- **EXERCISE DETAILS**:
The line with "This screenshot has height=1324, width=325." through the last line of the entries: give these again exactly, and only these, without any pictures.
SOURCE MATERIAL below:
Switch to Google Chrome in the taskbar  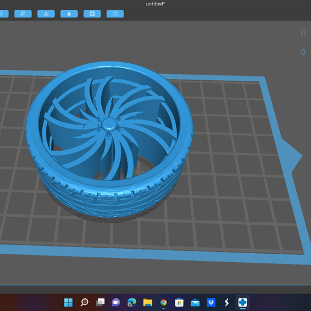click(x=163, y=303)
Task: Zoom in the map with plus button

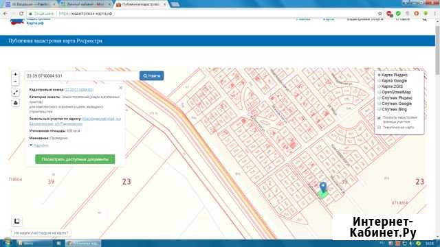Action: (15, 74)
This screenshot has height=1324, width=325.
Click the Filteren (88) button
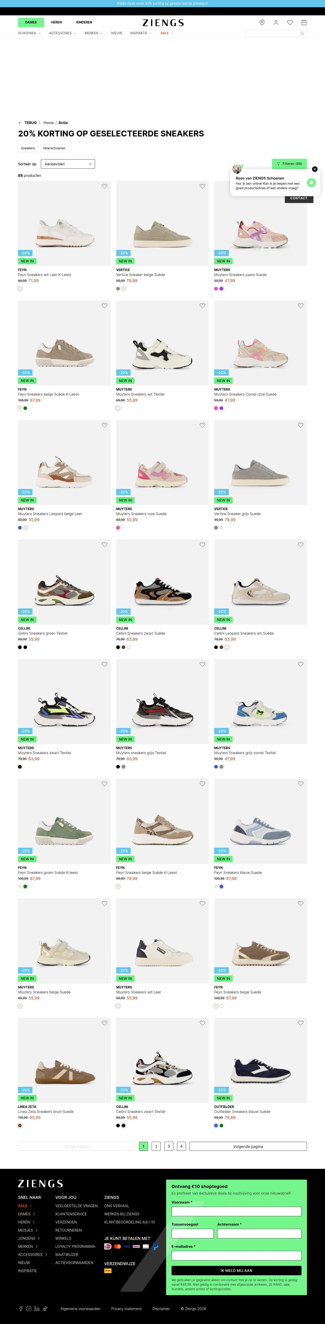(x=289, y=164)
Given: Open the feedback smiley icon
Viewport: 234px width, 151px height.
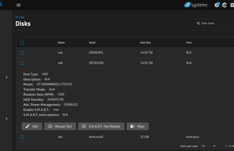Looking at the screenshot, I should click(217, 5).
End of SOURCE MATERIAL.
- **ANSWER TO THIS TASK**:
This screenshot has height=1324, width=325.
Click the Filteren (88) button
(x=289, y=164)
Given: Open the feedback smiley icon
Viewport: 234px width, 151px height.
Looking at the screenshot, I should click(217, 5).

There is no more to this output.